CONSIGNE >>
D'après le texte sur la photographie, indiquez ce qu'était autrefois l'appareil photo de Doisneau.

TEXTE FOURNI >>
'''

La septième face du dé
"L'image, écrit Yves Bonnefoy, produit de l'imaginaire, elle se prête à nos rêves et la photographie, qui est aussi une image, est donc moins la reproduction du monde que le point où celui-ci comme tel est "réfracté" par le songe, le carrefour où nous pourrons décider de lui préférer notre "moi" avec ses mythologies, ses pénuries, ses fantasmes." Une photo peut ainsi ouvrir sur le mystère et par là même s'ouvrir et ne plus risquer d'être unaire. L'évolution de Doisneau est, à cet égard, intéressante: "Avant, mon appareil de photo était un piège à images, écrit-il. Mes photos[...]étaient complètement fermées, prêtes à regarder, avec un début et une fin. Maintenant, mes clichés sont ouverts, ils s'efforcent d'évoquer un décor plutôt que de le décrire. Je n'impose plus une photographie, je la suggère et laisse les gens faire un bout de chemin avec. L'image est en kit, c'est à eux de la monter." Doisneau décrit donc le passage d'une imagination reproductrice à une imagination créatrice: il reprend, presque terme à terme, les réflexions de Bachelard et de Blanchot. Il y a art quand il y a imaginaire et liberté pour le créateur et pour le récepteur. Alors la photo peut être mystère: Joseph Sudek avait une formule qui éclaire bien cette position sur l'art et la photographie: "Raconter des histoires avec des objets inanimés, suggérer un mystère: la septième face du dé"

'''

[Enregistrements conservés]
'''

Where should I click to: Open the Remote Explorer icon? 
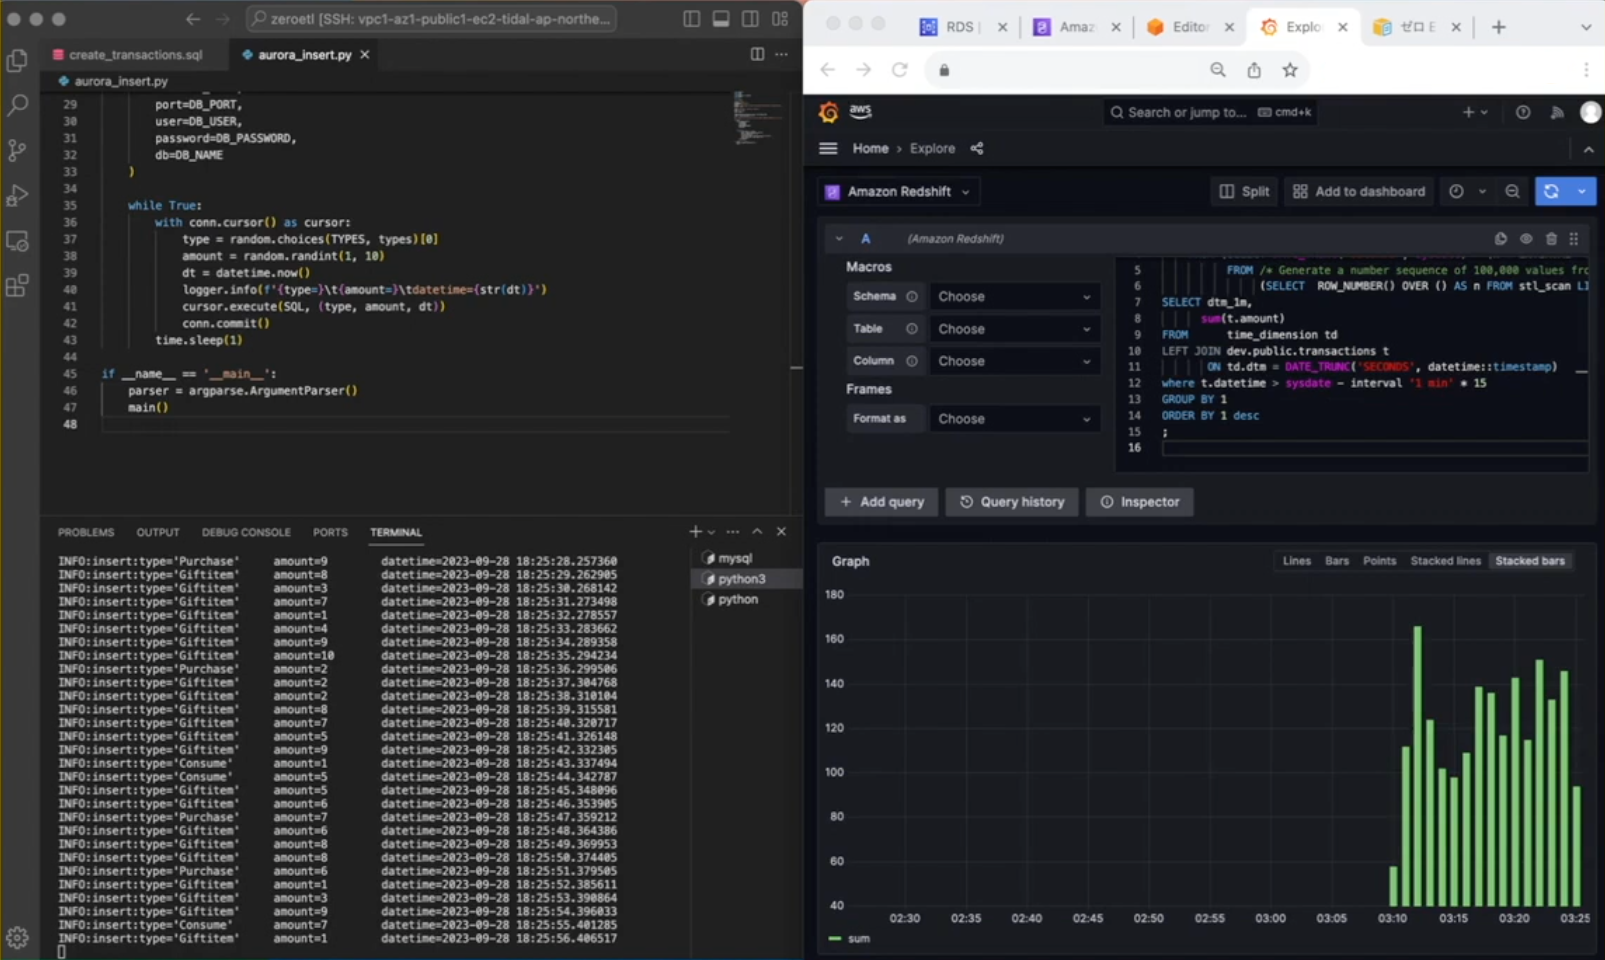click(17, 241)
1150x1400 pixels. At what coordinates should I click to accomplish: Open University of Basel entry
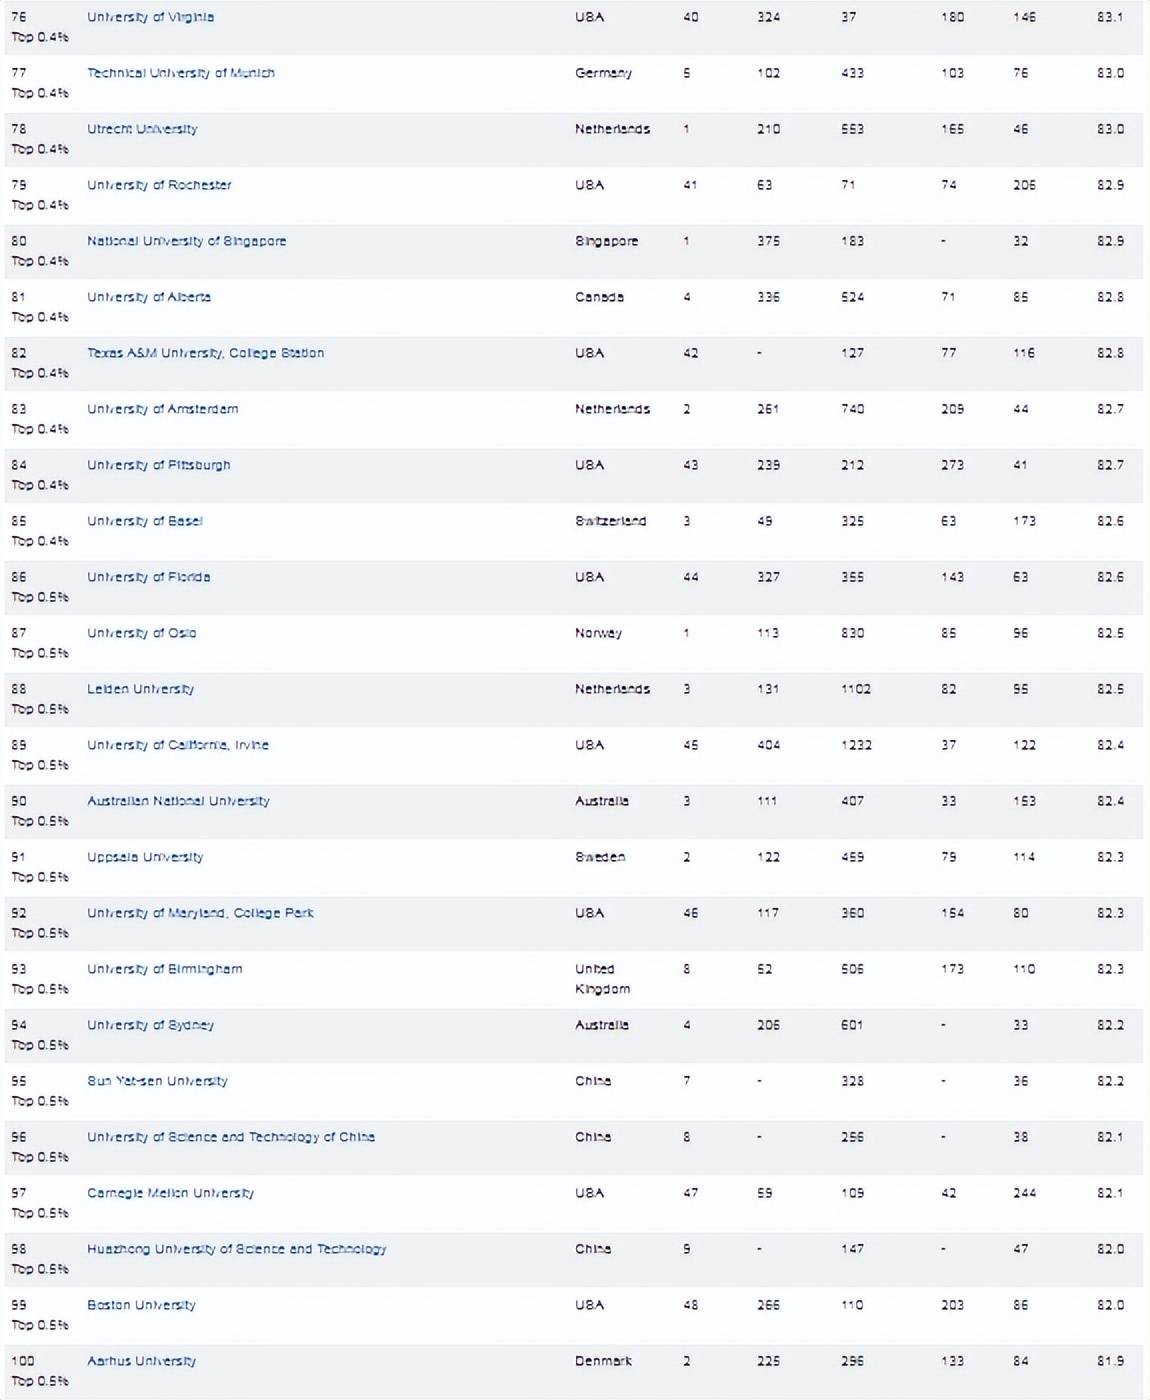144,521
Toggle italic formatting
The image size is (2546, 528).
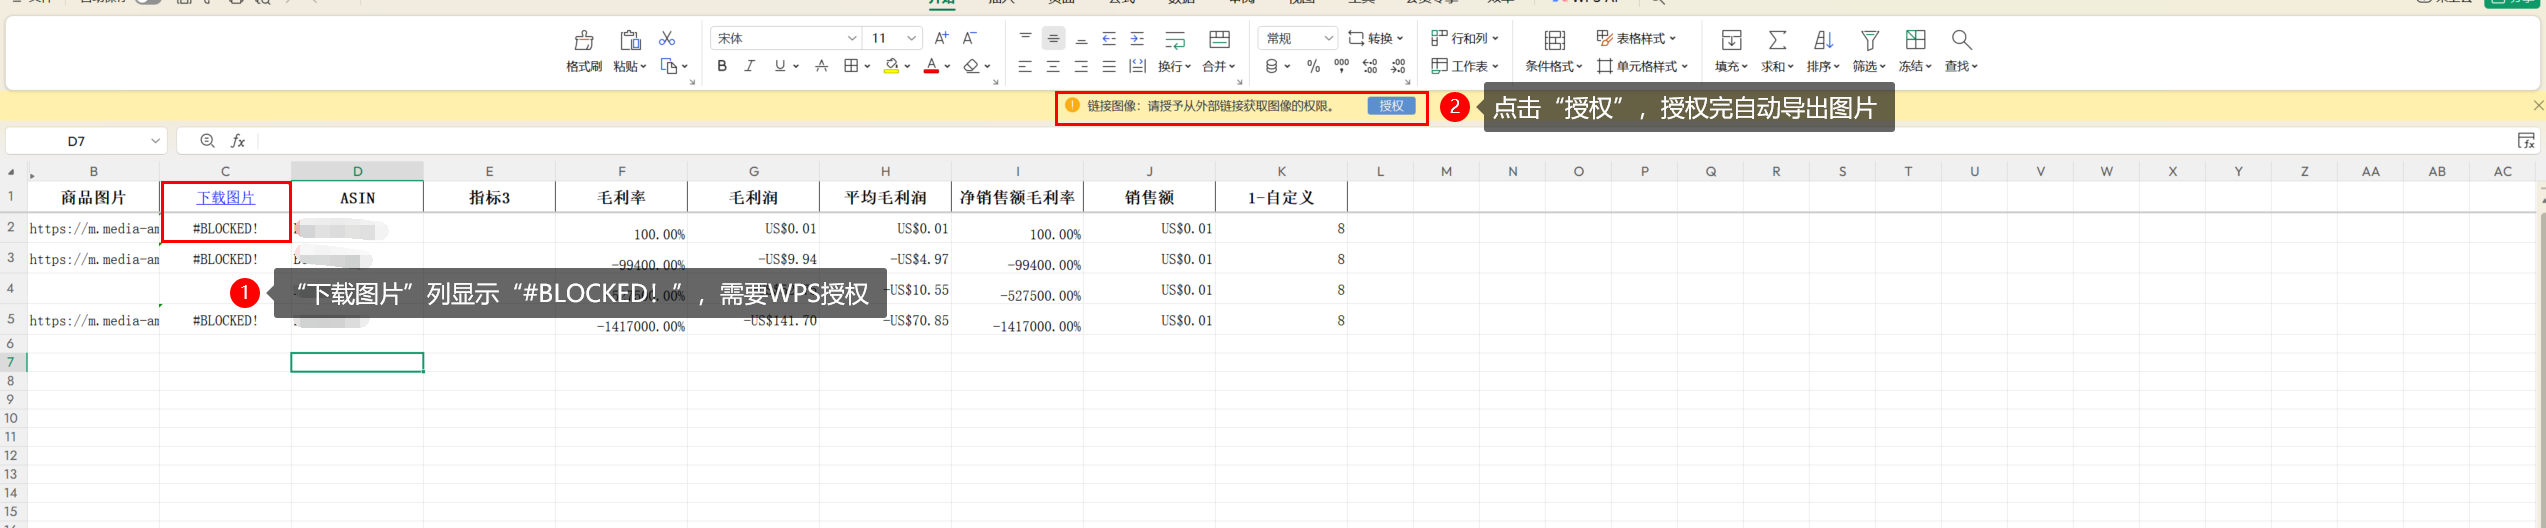click(749, 66)
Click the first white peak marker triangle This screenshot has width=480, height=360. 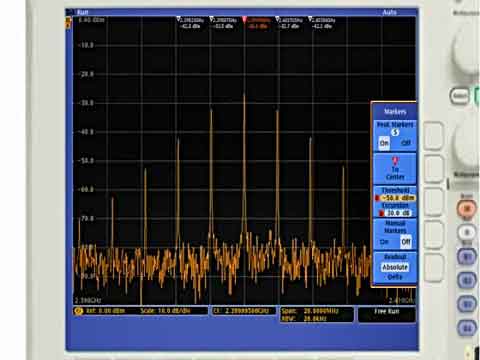click(178, 19)
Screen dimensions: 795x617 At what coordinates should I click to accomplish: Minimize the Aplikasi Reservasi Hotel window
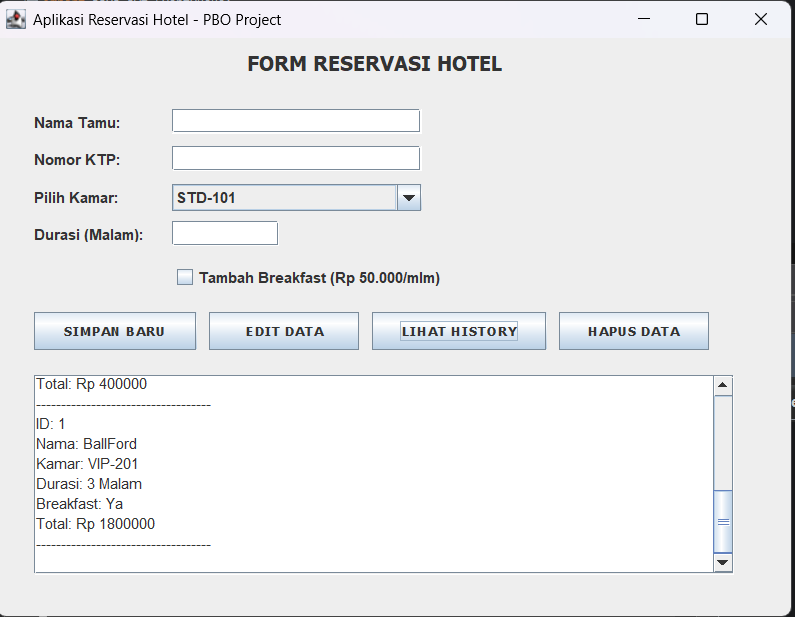click(x=643, y=19)
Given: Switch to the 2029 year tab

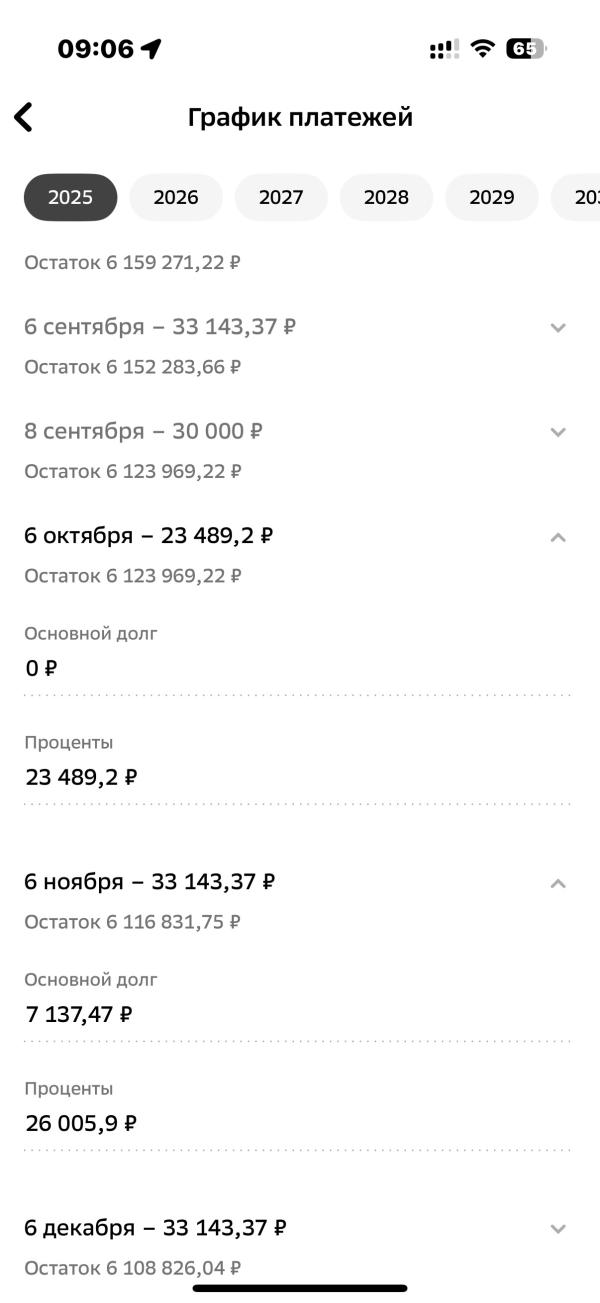Looking at the screenshot, I should point(491,197).
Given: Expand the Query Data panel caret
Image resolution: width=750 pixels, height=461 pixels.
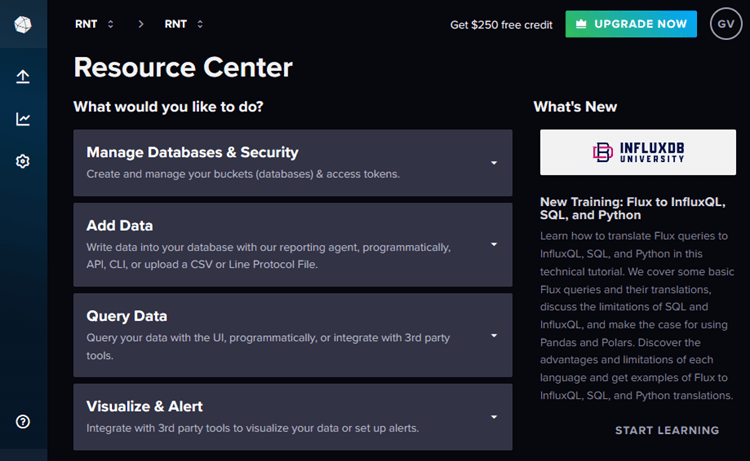Looking at the screenshot, I should coord(494,335).
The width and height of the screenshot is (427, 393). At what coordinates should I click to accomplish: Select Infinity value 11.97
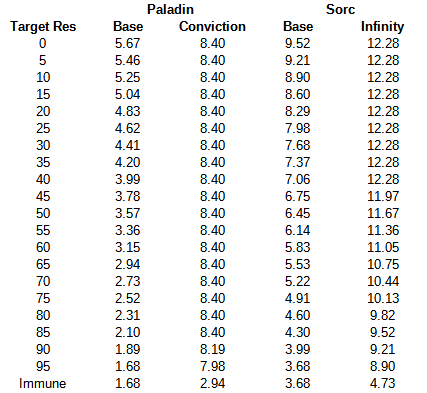tap(383, 196)
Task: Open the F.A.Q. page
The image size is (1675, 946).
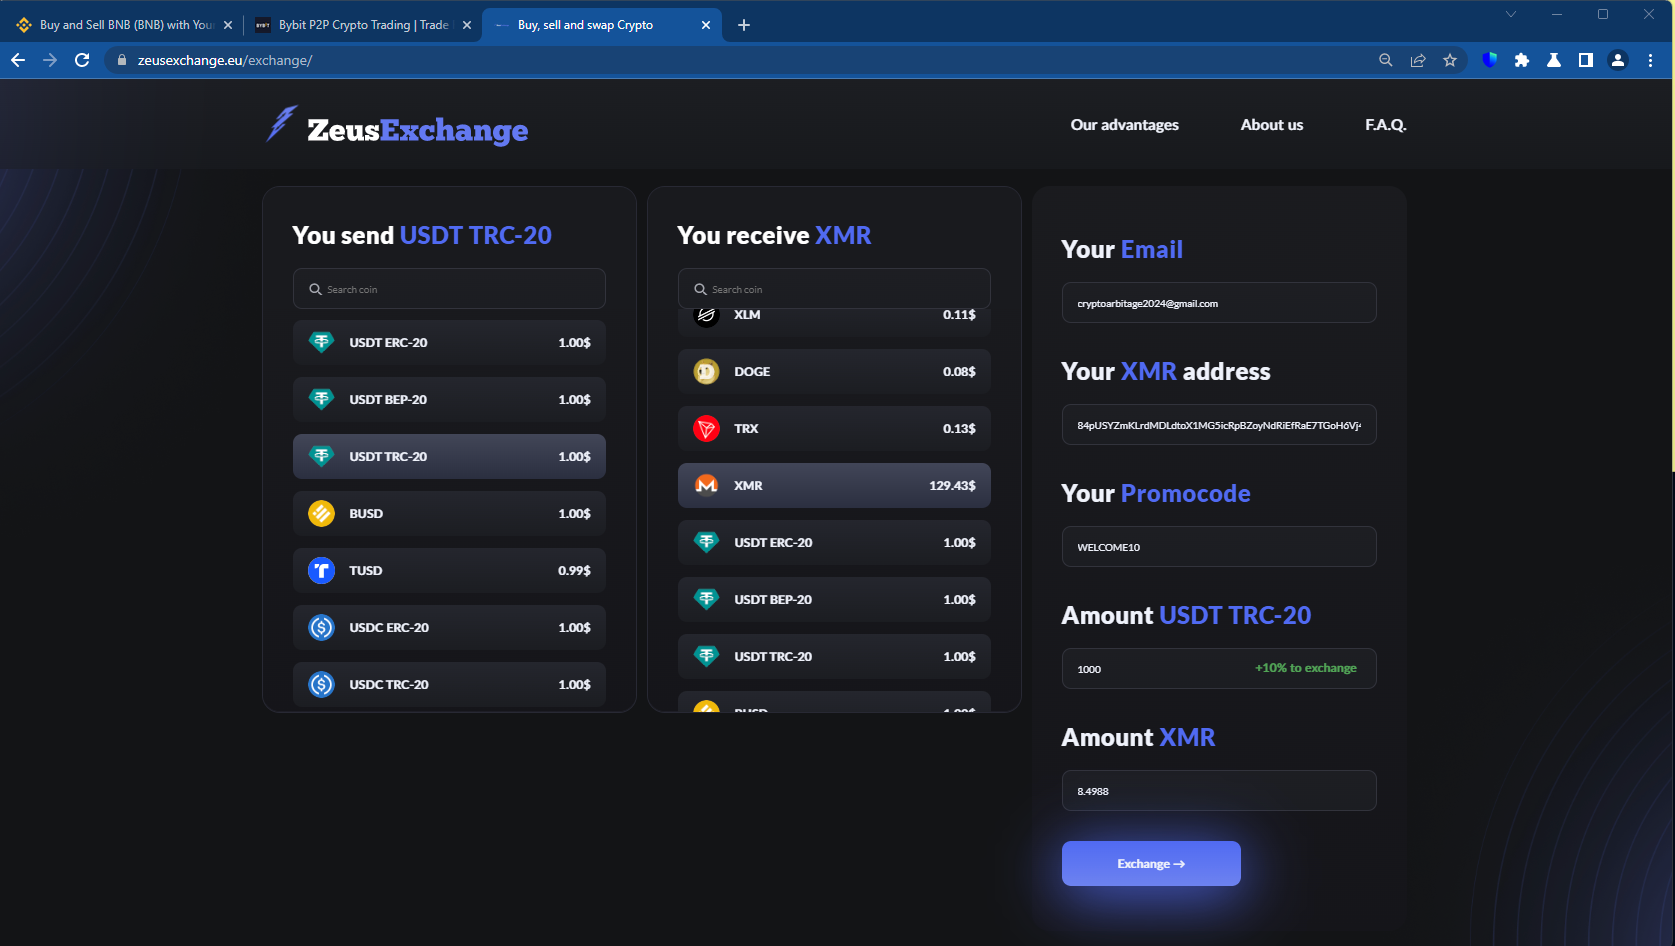Action: pos(1385,124)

'''

RÉPONSE RÉDIGÉE >>
Autrefois, l'appareil photo de Doisneau était un piège à images.